_Given entries_.
[Start of Attachment]
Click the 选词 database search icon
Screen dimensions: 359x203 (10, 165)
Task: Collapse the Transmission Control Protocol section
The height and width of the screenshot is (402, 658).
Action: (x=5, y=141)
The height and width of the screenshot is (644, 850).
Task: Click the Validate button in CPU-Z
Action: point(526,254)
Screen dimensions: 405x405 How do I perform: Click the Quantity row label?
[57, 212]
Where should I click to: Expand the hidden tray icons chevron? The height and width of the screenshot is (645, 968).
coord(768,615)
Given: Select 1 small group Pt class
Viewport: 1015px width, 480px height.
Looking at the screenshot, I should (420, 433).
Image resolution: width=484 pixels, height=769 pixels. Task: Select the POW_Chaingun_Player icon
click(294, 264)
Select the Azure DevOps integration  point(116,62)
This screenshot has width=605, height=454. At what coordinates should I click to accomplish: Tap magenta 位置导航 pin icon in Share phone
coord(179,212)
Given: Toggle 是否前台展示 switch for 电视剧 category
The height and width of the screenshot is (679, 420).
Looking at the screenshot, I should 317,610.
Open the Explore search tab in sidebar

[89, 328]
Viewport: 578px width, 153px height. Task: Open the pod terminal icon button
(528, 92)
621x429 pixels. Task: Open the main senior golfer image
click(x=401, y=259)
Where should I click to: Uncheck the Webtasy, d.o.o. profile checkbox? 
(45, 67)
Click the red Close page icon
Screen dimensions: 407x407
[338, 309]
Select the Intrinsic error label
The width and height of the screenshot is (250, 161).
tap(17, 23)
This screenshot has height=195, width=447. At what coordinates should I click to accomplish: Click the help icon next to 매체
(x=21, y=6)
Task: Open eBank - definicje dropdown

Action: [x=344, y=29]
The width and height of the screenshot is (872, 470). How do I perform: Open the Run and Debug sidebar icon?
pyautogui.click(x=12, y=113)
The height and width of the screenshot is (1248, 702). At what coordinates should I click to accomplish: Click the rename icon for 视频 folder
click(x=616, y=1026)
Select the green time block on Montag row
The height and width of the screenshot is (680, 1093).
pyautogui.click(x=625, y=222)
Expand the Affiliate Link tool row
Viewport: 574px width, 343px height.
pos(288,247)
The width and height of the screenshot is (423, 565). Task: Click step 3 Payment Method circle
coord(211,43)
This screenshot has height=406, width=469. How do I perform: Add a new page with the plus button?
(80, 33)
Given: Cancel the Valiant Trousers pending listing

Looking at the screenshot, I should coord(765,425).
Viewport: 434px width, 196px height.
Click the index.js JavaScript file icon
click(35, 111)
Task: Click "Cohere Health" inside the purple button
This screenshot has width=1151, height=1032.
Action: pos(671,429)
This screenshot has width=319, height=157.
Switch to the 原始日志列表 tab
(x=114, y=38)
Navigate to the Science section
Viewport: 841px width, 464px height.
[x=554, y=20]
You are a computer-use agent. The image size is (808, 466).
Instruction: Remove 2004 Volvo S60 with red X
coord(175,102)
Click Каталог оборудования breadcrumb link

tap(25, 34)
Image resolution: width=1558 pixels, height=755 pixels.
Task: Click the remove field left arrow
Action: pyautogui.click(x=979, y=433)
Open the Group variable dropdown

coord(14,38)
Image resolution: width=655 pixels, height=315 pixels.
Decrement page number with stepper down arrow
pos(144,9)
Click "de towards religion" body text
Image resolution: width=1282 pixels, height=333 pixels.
[End of Attachment]
_Your goal_. Retype each entry exactly, leaving none of them out.

_Answer section_.
Click the 选词 database search icon
Screen dimensions: 359x203 (10, 165)
Task: Collapse the Transmission Control Protocol section
The height and width of the screenshot is (402, 658).
Action: (x=5, y=141)
The height and width of the screenshot is (644, 850).
Task: Click the Validate button in CPU-Z
Action: point(526,254)
Screen dimensions: 405x405 How do I perform: Click the Quantity row label?
[57, 212]
Where should I click to: Expand the hidden tray icons chevron? The height and width of the screenshot is (645, 968).
coord(768,615)
Given: Select 1 small group Pt class
Viewport: 1015px width, 480px height.
Looking at the screenshot, I should (420, 433).
Image resolution: width=484 pixels, height=769 pixels. Task: Select the POW_Chaingun_Player icon
click(294, 264)
Select the Azure DevOps integration  point(116,62)
This screenshot has width=605, height=454. At what coordinates should I click to accomplish: Tap magenta 位置导航 pin icon in Share phone
coord(179,212)
Given: Toggle 是否前台展示 switch for 电视剧 category
The height and width of the screenshot is (679, 420).
Looking at the screenshot, I should 317,610.
Open the Explore search tab in sidebar

[89, 328]
Viewport: 578px width, 153px height. Task: Open the pod terminal icon button
(528, 92)
621x429 pixels. Task: Open the main senior golfer image
click(x=401, y=259)
Where should I click to: Uncheck the Webtasy, d.o.o. profile checkbox? 
(45, 67)
Click the red Close page icon
Screen dimensions: 407x407
[338, 309]
Select the Intrinsic error label
The width and height of the screenshot is (250, 161).
tap(17, 23)
This screenshot has height=195, width=447. At what coordinates should I click to accomplish: Click the help icon next to 매체
(x=21, y=6)
Task: Open eBank - definicje dropdown

Action: [x=344, y=29]
The width and height of the screenshot is (872, 470). How do I perform: Open the Run and Debug sidebar icon?
pyautogui.click(x=12, y=113)
The height and width of the screenshot is (1248, 702). At what coordinates should I click to accomplish: Click the rename icon for 视频 folder
click(x=616, y=1026)
Select the green time block on Montag row
The height and width of the screenshot is (680, 1093).
pyautogui.click(x=625, y=222)
Expand the Affiliate Link tool row
Viewport: 574px width, 343px height.
pos(288,247)
The width and height of the screenshot is (423, 565). Task: Click step 3 Payment Method circle
coord(211,43)
This screenshot has height=406, width=469. How do I perform: Add a new page with the plus button?
(80, 33)
Given: Cancel the Valiant Trousers pending listing

Looking at the screenshot, I should coord(765,425).
Viewport: 434px width, 196px height.
Click the index.js JavaScript file icon
click(35, 111)
Task: Click "Cohere Health" inside the purple button
This screenshot has width=1151, height=1032.
Action: pos(671,429)
This screenshot has width=319, height=157.
Switch to the 原始日志列表 tab
(x=114, y=38)
Navigate to the Science section
Viewport: 841px width, 464px height.
[x=554, y=20]
You are a computer-use agent. The image size is (808, 466).
Instruction: Remove 2004 Volvo S60 with red X
coord(175,102)
Click Каталог оборудования breadcrumb link

tap(25, 34)
Image resolution: width=1558 pixels, height=755 pixels.
Task: Click the remove field left arrow
Action: pyautogui.click(x=979, y=433)
Open the Group variable dropdown

coord(14,38)
Image resolution: width=655 pixels, height=315 pixels.
Decrement page number with stepper down arrow
pos(144,9)
Click "de towards religion" body text
Image resolution: width=1282 pixels, height=333 pixels.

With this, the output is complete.